The Most Important Quality of Christian Leadership
Recently, I’ve been reflecting on Henri Nouwen’s leadership book In the Name of Jesus, and specifically about this thought on power and leadership:
“The world says, ‘When you were young you were dependent and could not go where you wanted, but when you grow old you will be able to make your own decisions, go your own way, and control your own destiny.’ But Jesus has a different vision of maturity: It is the ability and willingness to be led where you would rather not go.
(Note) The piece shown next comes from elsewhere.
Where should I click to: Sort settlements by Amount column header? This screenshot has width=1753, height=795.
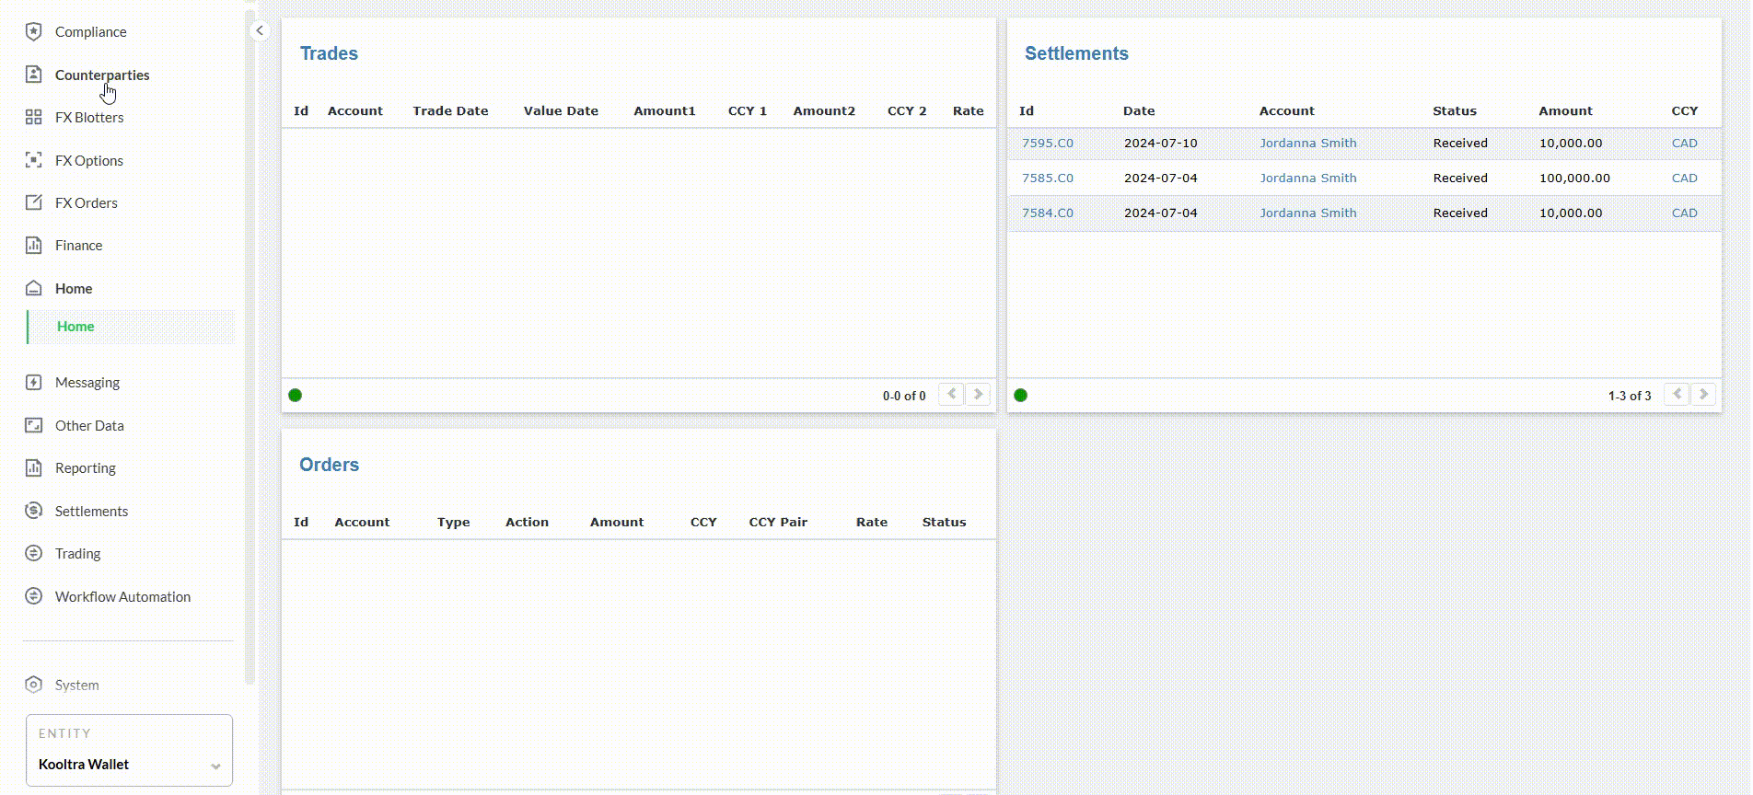[x=1564, y=110]
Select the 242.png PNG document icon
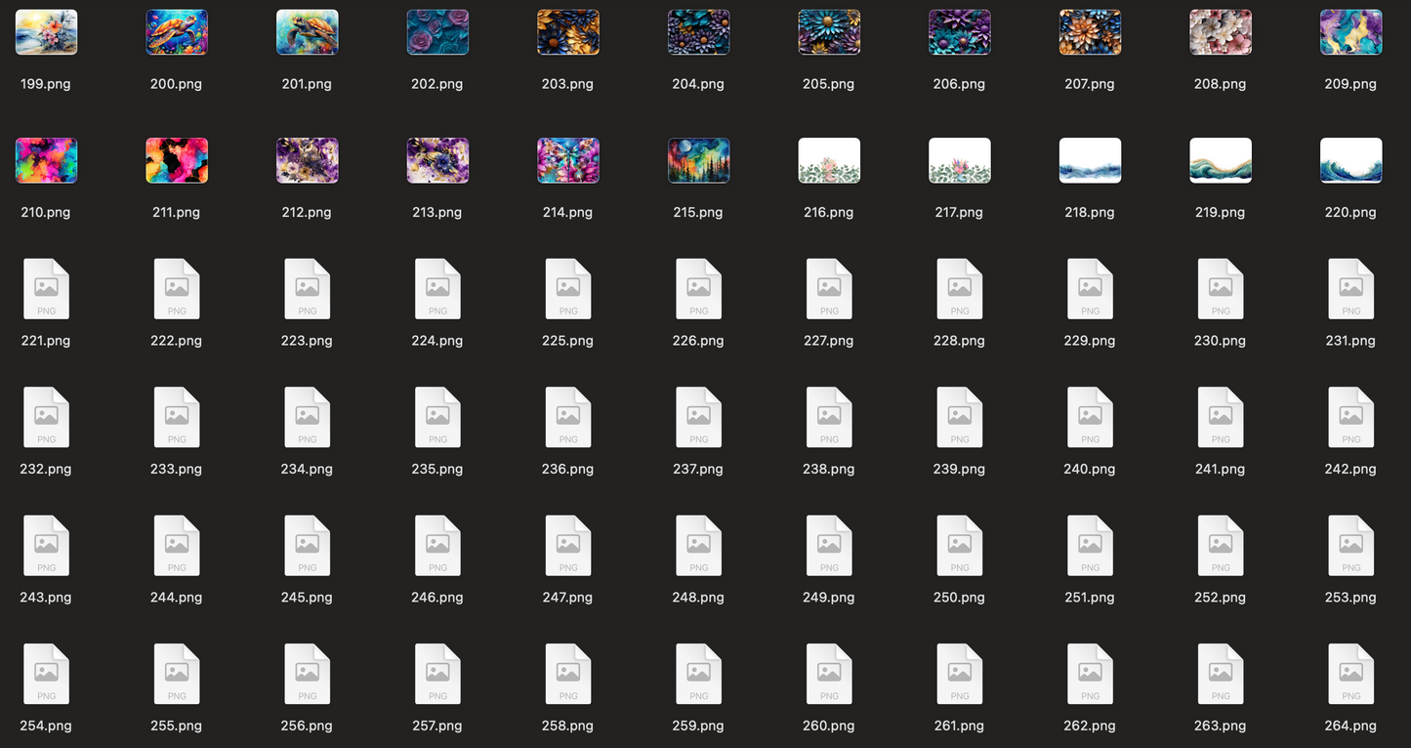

“The way of the Christian leader is not the way of upward mobility in which our world has invested so much, but the way of downward mobility ending on the cross… Here we touch the most important quality of Christian leadership in the future. It is not a leadership of power and control, but a leadership of powerlessness and humility in which the suffering servant of God, Jesus Christ, is made manifest. I, obviously, am not speaking about a psychologically weak leadership in which the Christian leader is simply the passive victim… no, I am speaking of a leadership in which power is constantly abandoned in favor of love.” (62)
This captures my heart, as I think about the landscape of leadership development and how it’s so tempting to seek or follow the “path of upward mobility.” Maybe it’s hard to not think this way, as so many of us have grown up in a culture that emphasizes hard work and the American Dream. The underlying ethos is: if you work hard and pursue your dreams, you can achieve anything you want and be happy. I share about my personal journey related to this in a chapter on “Purpose and Meaning” in What Really Matters in Leadership? It all came down to this for me: did I believe I could determine and control my life’s purpose on my own wisdom alone? Or did I need a Source of direction and vision who was wiser than me?
If it’s all up to us, we can attempt to shape our lives according to what we think will make us most happy and fulfilled. However, Nouwen writes about how Jesus confronts Peter in John 21:18 with the hard truth that the servant-leader is one who makes a choice to be led to unknown, undesirable, and painful places. And this makes me think about the challenges of the past few years of my life. In our adult years, many of us wrestle with finding career and financial stability, and caring for young children as well as aging parents. There is so much of the unknown, and so much that’s painful and undesirable. At one point last year, I remember telling some friends that it was hard to remember the last time I had felt truly “happy.” Whenever I’ve shared this, people often gasp. It’s such a dominant expectation of our culture that we should be happy, isn’t it?
It is true that my life today is not what I would have wanted or imagined years ago. At the same time, I wouldn’t trade it for anything. My life is not what I would call the “happy life” — but it’s filled with meaning, richness, and the love of people I cherish. What’s more, I’ve made the choice to be led wherever God calls… because I know I cannot control my own life or destiny, nor do I want to. I’ve made this choice because I love and trust Him, to lead me where I would rather not go — for my own good.